(Available data)

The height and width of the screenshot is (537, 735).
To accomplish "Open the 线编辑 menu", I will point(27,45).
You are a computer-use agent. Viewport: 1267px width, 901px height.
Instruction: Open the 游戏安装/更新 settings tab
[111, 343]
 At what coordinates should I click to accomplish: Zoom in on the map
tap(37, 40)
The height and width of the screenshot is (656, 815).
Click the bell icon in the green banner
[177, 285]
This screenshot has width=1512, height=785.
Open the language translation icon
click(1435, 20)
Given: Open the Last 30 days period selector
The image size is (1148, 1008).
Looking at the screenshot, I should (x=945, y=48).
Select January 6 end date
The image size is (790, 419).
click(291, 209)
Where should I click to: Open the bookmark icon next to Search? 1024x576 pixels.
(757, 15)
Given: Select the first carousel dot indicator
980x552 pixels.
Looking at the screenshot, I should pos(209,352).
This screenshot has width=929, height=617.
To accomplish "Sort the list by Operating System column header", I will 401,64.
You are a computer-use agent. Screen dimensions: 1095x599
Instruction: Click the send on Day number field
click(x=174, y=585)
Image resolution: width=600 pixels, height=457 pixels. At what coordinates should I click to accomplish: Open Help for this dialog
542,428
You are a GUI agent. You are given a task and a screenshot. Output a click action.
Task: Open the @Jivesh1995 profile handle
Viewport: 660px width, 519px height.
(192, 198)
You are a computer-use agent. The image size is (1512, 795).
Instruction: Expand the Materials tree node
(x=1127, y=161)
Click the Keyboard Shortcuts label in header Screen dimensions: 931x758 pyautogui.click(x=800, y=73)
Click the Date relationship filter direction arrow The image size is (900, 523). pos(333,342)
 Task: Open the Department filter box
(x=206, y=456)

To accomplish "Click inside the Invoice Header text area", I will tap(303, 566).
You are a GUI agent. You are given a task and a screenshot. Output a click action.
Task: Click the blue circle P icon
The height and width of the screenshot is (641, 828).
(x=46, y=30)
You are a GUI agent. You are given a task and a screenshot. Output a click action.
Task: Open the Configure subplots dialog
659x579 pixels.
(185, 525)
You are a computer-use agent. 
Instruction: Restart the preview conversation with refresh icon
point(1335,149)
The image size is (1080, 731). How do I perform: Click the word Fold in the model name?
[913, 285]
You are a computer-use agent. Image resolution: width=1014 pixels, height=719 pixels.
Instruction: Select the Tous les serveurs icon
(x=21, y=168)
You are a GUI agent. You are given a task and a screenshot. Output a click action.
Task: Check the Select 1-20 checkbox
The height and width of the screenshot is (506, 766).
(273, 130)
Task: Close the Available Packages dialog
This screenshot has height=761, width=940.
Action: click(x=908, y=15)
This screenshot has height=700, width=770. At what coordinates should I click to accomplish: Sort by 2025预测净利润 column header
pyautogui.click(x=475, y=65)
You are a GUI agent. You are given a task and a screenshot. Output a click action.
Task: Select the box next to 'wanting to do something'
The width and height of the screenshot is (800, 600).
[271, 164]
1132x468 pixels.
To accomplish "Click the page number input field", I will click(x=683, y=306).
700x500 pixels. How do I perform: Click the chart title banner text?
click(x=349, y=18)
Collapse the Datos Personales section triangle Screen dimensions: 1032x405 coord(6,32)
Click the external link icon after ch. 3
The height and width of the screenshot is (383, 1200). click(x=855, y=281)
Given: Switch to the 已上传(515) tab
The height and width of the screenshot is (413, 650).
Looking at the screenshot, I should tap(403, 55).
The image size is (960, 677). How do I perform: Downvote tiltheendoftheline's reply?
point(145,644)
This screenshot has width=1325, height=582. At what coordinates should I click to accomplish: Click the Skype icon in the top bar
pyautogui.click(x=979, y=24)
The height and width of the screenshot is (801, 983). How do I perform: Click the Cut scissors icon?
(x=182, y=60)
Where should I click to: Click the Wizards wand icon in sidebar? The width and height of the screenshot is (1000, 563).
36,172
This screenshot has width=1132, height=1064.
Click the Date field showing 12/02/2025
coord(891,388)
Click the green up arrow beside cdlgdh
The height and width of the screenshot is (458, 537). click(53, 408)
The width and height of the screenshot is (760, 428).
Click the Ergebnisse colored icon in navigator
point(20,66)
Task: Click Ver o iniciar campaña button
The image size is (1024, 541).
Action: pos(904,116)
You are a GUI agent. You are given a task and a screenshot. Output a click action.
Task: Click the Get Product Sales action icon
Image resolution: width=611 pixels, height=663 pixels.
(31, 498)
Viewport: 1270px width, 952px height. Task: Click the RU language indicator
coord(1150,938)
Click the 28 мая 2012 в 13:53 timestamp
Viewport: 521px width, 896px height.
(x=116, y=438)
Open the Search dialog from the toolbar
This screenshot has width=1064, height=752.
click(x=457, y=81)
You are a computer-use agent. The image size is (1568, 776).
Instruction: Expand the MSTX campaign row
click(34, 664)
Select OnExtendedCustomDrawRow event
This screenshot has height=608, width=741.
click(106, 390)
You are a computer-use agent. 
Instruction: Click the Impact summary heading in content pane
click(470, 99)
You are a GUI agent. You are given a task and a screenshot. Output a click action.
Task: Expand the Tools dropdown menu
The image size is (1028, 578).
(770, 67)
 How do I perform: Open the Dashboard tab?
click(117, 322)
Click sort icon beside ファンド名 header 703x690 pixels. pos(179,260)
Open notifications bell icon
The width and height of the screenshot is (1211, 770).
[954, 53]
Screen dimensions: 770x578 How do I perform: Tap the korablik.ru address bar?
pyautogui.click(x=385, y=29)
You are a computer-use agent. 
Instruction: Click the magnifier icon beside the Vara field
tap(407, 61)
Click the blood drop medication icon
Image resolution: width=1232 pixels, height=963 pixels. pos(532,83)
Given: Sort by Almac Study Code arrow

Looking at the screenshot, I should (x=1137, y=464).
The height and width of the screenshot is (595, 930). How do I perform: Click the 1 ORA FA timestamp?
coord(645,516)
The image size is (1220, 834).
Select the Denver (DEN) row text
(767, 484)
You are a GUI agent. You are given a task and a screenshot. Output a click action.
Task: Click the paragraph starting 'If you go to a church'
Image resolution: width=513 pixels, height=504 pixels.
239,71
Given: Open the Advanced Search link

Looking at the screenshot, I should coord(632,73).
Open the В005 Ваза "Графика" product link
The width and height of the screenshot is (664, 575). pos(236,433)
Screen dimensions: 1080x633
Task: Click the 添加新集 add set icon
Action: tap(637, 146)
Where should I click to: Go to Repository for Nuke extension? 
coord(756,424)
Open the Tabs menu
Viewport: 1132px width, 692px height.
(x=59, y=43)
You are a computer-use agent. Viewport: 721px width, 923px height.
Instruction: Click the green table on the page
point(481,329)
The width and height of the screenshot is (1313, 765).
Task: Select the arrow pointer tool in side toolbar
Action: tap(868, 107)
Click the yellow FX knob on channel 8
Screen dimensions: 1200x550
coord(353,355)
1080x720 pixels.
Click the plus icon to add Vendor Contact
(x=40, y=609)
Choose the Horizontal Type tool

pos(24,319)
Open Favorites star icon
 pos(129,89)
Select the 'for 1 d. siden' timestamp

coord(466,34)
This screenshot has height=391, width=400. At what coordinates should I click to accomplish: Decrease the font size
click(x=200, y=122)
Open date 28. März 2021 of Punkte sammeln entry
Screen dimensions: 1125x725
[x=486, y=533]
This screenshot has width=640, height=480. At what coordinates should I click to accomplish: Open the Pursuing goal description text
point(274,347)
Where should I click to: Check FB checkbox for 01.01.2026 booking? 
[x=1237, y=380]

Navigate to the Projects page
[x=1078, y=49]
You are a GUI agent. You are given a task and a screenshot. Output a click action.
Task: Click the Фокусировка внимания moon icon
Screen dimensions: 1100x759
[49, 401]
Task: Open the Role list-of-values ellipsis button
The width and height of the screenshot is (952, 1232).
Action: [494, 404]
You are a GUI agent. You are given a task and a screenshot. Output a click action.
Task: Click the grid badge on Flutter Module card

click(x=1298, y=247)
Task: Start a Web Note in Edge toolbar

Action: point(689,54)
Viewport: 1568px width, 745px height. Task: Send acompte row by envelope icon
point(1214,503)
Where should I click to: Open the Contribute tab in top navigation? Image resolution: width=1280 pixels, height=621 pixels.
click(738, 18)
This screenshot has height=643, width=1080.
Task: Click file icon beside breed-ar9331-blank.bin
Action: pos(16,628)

(End Available data)

◆ Instructions to follow ◆
What belongs in the answer is each line of the data that has the word "computer".

◆ Solution to the exercise ◆
You are a computer-use agent. Viewport: 1267px width, 901px height.
You are a computer-use agent. Screen dimensions: 1095x599
You are a computer-use agent. The image size is (1512, 795).
You are a computer-use agent. 
You are a computer-use agent. Image resolution: width=1014 pixels, height=719 pixels.
You are a computer-use agent. The image size is (1568, 776).
You are a computer-use agent. 
You are a computer-use agent. 
You are a computer-use agent. Viewport: 721px width, 923px height.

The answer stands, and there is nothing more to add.